Translation is considered a kind of modification, so you may distribute translations of the Document under the terms of section 4. Replacing Invariant Sections with translations requires special permission from their copyright holders, but you may include translations of some or all Invariant Sections in addition to the original versions of these Invariant Sections. You may include a translation of this License, and all the license notices in the Document, and any Warranty Disclaimers, provided that you also include the original English version of this License and the original versions of those notices and disclaimers. In case of a disagreement between the translation and the original version of this License or a notice or disclaimer, the original version will prevail.

If a section in the Document is Entitled “Acknowledgements”, “Dedications”, or “History”, the requirement (section 4) to Preserve its Title (section 1) will typically require changing the actual title.

9. TERMINATION

You may not copy, modify, sublicense, or distribute the Document except as expressly provided for under this License. Any other attempt to copy, modify, sublicense or distribute the Document is void, and will automatically terminate your rights under this License. However, parties who have received copies, or rights, from you under this License will not have their licenses terminated so long as such parties remain in full compliance.

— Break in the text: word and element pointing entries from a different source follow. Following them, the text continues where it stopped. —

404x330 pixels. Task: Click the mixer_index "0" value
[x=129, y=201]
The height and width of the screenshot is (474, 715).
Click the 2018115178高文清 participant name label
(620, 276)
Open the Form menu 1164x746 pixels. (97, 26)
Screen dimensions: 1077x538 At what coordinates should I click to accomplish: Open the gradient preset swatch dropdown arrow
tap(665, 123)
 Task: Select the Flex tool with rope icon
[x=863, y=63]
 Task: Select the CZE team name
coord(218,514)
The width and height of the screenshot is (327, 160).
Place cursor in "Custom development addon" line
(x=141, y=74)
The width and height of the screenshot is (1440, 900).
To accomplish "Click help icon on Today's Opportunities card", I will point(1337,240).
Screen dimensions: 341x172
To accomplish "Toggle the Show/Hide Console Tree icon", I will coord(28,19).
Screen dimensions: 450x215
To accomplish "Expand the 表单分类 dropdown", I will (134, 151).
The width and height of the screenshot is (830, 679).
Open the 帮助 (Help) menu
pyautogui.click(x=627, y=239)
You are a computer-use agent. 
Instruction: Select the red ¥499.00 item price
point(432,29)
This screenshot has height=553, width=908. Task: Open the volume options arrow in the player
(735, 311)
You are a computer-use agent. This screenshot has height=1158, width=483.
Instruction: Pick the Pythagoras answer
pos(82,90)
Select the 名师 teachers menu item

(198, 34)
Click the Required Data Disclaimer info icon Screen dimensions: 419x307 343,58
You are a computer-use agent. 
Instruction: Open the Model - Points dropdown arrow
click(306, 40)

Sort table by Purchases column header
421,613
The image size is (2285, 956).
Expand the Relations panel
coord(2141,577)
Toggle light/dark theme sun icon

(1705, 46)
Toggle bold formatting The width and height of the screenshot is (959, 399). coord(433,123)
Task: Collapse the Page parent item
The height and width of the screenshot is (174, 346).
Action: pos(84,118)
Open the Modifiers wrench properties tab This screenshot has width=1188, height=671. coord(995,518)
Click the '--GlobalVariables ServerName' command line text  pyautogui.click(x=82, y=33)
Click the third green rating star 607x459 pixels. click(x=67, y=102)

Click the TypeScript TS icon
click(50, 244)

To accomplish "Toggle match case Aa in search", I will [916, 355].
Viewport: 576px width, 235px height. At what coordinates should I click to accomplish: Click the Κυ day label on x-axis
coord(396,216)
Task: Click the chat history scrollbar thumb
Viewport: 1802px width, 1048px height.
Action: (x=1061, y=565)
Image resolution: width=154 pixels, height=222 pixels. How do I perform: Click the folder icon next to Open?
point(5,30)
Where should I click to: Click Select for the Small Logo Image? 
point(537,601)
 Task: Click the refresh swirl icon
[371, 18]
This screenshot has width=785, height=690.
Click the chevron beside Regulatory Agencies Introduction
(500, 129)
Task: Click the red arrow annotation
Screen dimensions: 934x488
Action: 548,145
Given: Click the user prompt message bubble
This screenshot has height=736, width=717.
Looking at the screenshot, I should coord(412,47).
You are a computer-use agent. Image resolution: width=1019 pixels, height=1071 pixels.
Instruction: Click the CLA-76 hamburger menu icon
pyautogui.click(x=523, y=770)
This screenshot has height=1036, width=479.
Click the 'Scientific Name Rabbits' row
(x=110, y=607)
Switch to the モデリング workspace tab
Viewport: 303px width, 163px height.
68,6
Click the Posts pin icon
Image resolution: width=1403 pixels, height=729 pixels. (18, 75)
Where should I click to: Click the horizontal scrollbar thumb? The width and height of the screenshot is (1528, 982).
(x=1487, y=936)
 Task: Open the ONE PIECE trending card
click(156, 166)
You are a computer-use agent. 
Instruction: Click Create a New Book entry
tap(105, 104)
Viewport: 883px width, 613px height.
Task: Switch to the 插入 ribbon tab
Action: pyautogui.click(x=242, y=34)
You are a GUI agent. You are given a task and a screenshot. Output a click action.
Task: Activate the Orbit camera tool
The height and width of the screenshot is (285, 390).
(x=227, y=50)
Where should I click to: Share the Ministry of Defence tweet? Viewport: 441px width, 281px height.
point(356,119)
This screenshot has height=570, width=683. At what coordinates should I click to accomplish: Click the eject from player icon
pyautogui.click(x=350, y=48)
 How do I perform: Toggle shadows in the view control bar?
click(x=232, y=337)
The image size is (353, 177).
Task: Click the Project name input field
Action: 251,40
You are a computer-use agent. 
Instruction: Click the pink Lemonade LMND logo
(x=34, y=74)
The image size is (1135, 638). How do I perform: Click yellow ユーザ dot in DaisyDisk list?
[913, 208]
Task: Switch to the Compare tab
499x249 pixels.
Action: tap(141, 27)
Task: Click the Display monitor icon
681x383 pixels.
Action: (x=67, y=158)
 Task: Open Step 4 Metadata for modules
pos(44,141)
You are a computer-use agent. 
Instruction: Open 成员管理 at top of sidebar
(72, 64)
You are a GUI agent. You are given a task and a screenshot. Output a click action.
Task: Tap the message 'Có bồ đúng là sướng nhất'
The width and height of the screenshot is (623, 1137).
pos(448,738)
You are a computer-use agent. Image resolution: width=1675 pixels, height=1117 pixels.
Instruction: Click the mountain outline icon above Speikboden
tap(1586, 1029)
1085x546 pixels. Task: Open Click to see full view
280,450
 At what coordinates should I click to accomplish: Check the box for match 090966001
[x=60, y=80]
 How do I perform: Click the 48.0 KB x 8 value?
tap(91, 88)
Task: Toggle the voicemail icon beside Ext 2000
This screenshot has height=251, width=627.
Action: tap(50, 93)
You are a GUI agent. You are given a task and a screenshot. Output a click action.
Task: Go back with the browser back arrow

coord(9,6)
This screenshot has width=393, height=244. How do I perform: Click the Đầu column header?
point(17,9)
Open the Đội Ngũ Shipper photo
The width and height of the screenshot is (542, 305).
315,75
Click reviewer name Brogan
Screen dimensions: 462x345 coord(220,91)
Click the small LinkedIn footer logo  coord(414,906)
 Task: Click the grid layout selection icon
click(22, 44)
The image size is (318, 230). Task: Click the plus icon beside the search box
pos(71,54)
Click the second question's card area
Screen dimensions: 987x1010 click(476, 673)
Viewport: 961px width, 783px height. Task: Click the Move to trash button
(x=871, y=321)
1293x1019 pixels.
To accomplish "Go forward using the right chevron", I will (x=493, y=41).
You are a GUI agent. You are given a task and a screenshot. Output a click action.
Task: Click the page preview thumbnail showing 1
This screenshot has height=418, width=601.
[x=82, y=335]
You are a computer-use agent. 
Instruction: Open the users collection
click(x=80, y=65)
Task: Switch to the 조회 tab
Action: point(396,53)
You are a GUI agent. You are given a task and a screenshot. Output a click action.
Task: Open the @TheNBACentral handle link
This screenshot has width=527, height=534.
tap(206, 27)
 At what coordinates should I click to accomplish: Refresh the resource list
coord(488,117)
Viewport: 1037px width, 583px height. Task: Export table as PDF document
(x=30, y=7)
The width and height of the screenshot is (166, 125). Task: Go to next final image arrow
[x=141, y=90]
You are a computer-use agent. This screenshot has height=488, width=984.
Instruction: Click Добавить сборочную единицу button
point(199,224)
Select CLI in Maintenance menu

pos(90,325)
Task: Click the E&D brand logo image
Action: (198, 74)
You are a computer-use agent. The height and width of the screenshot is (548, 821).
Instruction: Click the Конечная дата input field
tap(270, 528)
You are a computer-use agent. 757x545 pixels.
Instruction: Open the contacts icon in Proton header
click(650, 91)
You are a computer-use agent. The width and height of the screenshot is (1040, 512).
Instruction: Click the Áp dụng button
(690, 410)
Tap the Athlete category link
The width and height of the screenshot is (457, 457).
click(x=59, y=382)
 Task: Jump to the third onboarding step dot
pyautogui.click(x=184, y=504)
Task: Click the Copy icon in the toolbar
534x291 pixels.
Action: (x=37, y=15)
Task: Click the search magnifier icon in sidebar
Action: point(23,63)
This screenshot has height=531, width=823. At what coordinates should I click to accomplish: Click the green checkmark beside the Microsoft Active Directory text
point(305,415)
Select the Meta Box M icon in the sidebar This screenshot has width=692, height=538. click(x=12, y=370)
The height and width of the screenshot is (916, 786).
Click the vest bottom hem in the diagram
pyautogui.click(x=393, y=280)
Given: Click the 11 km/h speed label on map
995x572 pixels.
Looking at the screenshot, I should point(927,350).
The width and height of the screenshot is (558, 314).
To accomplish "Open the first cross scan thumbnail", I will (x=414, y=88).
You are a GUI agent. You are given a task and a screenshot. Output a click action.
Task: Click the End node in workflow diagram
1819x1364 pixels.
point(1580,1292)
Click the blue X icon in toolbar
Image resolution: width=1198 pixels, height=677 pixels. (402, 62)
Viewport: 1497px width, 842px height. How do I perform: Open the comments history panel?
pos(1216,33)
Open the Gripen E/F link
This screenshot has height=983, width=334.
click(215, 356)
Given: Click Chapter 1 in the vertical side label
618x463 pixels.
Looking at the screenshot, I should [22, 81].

10. FUTURE REVISIONS OF THIS LICENSE

The Free Software Foundation may publish new, revised versions of the GNU Free Documentation License from time to time. Such new versions will be similar in spirit to the present version, but may differ in detail to address new problems or concerns. See http://www.gnu.org/copyleft/.

Each version of the License is given a distinguishing version number. If the Document specifies that a particular numbered version of this License “or any later version” applies to it, you have the option of following the terms and conditions either of that specified version or of any later version that has been published (not as a draft) by the Free Software Foundation. If the Document does not specify a version number of this License, you may choose any version ever published (not as a draft) by the Free Software Foundation.

ADDENDUM: How to use this License for your documents

To use this License in a document you have written, include a copy of the License in the document and put the following copyright and license notices just after the title page:

Copyright ©YEAR YOUR NAME. Permission is granted to copy, distribute and/or modify this document under the terms of the GNU Free Documentation License, Version 1.2 or any later version published by the Free Software Foundation; with no Invariant Sections, no Front-Cover Texts, and no Back-Cover Texts. A copy of the license is included in the section entitled “GNU Free Documentation License”.

If you have Invariant Sections, Front-Cover Texts and Back-Cover Texts, replace the “with…Texts.” line with this:

with the Invariant Sections being LIST THEIR TITLES, with the Front-Cover Texts being LIST, and with the Back-Cover Texts being LIST.

If you have Invariant Sections without Cover Texts, or some other combination of the three, merge those two alternatives to suit the situation.

If your document contains nontrivial examples of program code, we recommend releasing these examples in parallel under your choice of free software license, such as the GNU General Public License, to permit their use in free software.